So you’ve been working at the same job for awhile. You haven’t been promoted or transferred. You’re doing the same thing you did when you started. You haven’t gotten a raise despite several favorable reviews. Worst of all, you can tell work is getting to you. You’re more anxious somehow. Maybe you’re even developing a bit of a temper.
Basically, you’re in a dead-end job. The problem is this: you know you’re in a dead-end job and yet you feel powerless to do anything about it. But why? Why not quit? Why not find something more meaningful? The purpose of this article is to examine some of the possible answers to these questions and to investigate how people like you can escape the mire of a dead-end job.
Ignorance
One of the most common reasons that people stick with dead-end jobs is precisely that they don’t recognize them as such. Maybe they think a promotion or a raise is just around the corner. Maybe they’re convinced that if they endure just a little longer, it will all be worth it. Frankly, this attitude is the same kind of wishful ignorance that accompanies most of the slot machines in Las Vegas, only in this instance they’re gambling more than just money – they’re wasting their professional lives, one quarter at a time.

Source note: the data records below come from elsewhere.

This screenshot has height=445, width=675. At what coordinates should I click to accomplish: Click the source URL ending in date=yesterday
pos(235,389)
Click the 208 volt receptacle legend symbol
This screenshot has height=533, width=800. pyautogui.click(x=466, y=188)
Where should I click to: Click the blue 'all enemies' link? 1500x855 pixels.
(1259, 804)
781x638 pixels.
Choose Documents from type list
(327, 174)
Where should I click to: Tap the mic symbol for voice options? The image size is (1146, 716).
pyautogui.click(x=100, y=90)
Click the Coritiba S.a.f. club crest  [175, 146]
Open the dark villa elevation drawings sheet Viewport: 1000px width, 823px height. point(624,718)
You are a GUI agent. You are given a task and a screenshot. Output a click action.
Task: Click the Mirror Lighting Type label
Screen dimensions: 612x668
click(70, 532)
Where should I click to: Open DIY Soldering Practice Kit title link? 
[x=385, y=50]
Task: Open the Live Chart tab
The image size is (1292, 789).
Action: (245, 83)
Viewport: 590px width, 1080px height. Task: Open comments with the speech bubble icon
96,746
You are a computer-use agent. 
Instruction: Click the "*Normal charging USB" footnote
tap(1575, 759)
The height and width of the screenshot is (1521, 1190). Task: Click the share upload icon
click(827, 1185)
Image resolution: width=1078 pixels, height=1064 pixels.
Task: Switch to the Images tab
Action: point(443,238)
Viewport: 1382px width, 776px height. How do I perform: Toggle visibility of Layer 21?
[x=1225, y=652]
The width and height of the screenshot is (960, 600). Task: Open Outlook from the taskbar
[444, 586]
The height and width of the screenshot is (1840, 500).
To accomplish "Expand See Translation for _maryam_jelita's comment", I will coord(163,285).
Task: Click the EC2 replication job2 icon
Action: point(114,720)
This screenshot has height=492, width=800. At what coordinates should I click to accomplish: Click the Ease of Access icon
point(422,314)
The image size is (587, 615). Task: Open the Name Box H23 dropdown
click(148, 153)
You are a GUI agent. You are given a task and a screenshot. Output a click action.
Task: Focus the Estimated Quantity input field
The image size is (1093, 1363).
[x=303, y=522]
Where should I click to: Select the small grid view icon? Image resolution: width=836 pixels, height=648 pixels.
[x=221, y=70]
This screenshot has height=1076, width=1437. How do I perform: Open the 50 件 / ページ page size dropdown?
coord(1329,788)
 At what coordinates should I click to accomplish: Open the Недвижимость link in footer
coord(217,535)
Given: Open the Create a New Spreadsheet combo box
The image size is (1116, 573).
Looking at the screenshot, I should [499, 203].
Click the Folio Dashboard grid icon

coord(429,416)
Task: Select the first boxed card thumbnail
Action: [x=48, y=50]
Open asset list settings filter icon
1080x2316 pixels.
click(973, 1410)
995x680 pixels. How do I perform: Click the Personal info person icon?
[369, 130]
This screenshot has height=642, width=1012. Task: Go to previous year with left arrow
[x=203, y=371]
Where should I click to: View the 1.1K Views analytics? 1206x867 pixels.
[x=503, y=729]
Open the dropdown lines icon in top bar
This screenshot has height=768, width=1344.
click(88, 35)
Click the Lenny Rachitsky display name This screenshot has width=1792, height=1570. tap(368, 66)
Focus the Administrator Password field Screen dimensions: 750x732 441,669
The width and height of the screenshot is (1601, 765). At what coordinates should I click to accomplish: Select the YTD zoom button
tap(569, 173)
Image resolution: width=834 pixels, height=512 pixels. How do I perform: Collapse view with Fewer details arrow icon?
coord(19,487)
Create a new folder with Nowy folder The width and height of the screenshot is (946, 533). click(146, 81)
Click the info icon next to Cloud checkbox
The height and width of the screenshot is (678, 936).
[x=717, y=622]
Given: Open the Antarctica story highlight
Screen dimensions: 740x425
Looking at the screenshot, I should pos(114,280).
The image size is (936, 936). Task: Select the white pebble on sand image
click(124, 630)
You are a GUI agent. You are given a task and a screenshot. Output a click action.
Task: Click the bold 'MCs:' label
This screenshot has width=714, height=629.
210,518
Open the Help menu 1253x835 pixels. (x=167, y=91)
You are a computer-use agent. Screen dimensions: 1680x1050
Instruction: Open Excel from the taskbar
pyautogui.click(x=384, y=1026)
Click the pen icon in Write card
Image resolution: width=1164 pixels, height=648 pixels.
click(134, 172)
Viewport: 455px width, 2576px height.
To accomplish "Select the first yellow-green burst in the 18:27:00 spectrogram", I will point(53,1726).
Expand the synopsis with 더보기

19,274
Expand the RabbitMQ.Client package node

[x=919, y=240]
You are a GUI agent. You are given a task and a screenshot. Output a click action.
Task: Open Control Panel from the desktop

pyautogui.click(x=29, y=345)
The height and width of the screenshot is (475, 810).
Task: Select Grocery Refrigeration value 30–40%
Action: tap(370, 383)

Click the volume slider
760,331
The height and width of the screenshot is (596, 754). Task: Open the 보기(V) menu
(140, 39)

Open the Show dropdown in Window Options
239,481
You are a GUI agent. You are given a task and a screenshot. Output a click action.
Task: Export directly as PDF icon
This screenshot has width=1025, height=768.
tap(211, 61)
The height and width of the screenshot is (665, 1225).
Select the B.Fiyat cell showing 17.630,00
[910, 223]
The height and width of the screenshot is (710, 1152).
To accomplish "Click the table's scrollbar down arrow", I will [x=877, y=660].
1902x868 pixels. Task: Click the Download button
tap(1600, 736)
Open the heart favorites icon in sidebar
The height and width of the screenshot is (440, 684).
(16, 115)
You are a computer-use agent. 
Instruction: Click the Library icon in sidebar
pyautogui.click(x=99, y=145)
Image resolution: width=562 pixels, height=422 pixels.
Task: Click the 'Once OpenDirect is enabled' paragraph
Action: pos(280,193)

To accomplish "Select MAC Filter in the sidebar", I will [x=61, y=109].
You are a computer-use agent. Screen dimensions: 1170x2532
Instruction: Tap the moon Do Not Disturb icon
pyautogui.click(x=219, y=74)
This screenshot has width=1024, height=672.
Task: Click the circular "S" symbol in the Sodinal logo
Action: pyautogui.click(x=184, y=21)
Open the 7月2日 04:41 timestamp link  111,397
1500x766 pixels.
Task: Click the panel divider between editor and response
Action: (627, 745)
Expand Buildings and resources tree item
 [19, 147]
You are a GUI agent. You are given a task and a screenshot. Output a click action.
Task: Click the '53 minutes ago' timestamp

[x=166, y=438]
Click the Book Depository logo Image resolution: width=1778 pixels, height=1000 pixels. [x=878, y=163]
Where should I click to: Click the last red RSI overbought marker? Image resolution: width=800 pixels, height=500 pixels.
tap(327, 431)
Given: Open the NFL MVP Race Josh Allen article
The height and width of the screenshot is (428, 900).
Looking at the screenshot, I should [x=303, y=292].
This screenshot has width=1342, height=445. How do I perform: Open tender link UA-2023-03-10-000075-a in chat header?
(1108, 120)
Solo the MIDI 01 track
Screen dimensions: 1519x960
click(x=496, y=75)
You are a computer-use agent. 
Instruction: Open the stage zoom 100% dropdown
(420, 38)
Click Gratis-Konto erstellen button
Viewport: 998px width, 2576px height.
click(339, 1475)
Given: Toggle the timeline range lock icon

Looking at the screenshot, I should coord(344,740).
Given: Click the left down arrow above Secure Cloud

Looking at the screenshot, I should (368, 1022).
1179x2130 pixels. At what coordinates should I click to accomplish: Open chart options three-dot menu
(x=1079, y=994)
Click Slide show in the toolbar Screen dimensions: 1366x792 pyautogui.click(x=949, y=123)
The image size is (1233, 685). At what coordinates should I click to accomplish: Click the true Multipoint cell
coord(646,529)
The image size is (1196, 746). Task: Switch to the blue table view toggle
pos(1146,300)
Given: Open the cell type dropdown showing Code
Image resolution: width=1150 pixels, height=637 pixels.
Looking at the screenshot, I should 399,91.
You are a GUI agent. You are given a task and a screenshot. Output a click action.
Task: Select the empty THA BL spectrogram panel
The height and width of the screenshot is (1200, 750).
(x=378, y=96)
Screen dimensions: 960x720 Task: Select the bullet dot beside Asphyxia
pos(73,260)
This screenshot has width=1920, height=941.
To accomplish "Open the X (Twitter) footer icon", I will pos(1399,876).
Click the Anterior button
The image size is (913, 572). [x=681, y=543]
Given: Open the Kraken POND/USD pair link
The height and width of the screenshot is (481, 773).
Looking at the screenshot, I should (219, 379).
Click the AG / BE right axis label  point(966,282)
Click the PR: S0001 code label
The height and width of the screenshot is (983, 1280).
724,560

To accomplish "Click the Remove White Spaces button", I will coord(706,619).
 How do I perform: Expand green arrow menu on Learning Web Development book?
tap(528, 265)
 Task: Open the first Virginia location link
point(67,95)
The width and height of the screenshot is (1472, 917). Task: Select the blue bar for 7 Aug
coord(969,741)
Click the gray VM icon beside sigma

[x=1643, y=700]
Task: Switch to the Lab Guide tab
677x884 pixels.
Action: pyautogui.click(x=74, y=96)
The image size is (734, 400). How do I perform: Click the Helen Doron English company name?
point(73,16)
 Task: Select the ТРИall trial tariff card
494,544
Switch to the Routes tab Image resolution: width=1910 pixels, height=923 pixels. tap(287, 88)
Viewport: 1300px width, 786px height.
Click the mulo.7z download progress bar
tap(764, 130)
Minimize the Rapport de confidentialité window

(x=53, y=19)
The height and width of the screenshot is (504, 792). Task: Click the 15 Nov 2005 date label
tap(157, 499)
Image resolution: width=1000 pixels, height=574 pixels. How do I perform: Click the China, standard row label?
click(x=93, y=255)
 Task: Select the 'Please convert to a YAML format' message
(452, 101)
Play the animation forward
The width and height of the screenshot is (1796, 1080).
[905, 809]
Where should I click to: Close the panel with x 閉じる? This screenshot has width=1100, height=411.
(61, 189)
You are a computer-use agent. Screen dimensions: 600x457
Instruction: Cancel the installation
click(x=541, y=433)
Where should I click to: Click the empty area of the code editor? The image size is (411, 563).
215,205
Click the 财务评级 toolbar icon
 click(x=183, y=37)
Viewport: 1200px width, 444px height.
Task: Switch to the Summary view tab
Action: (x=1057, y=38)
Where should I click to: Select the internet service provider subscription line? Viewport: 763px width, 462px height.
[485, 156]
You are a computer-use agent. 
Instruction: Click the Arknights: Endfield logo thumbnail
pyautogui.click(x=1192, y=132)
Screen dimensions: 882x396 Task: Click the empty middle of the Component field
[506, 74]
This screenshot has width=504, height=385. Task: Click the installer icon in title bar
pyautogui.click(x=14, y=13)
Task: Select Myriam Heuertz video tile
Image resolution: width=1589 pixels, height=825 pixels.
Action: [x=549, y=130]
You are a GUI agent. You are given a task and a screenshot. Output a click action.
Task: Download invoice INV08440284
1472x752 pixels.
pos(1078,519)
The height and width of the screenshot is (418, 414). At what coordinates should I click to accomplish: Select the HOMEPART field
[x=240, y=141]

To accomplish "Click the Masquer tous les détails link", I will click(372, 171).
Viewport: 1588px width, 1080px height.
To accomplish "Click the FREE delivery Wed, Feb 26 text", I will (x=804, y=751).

Another variety of ignorance is the belief that there aren’t any better jobs out there. This kind of ignorance is based on the assumption that dead-end jobs are the rule and not the exception. (Sure, you’re in a dead-end job but so is everybody else, right?) People who think like this tend to be anxious and pessimistic – two characteristics which, not coincidentally, also happen to be symptoms of being stuck in a dead-end job.
Contentedness
As strange as it sounds, some people stay in dead-end jobs because they’re actually content – not with their work but rather with their compensation. These people value comfort and routine, and they love the consistency of a regular paycheck. As such, the prospect of venturing into the unknown or taking a temporary pay cut in order to pursue a new opportunity is unacceptable. Or, at least, it’s less acceptable than staying in a dead-end job.
Apathy
On the surface, the symptoms of apathy may seem similar to those of contentedness. The difference lies in the motivation: whereas contented workers remain in dead-end jobs because they value routine or because they feel adequately compensated, apathetic workers stay with jobs because they simply don’t care. Apathy is an absence of all feeling – for good or for ill – and as such, apathetic workers don’t have strong feelings of any kind toward their job or toward work generally. They simply exist in a gray twilight that stretches from nine to five.
Fear
Though ignorance, contentedness, and apathy share some of the blame, it is certain that the single most common reason for people staying in dead-end jobs is fear. One reason for its prominence is the shear of number of fears available – fear of the unknown, fear of risk, and fear of failure, to name but a few. People fear being under-qualified or under-educated for better jobs; they fear being unable to meet financial obligations; most of all, they fear ending up worse off than they were before. Is it any wonder that Henry David Thoreau declared that “most men lead lives of quiet desperation and go to the grave with the song still in them”?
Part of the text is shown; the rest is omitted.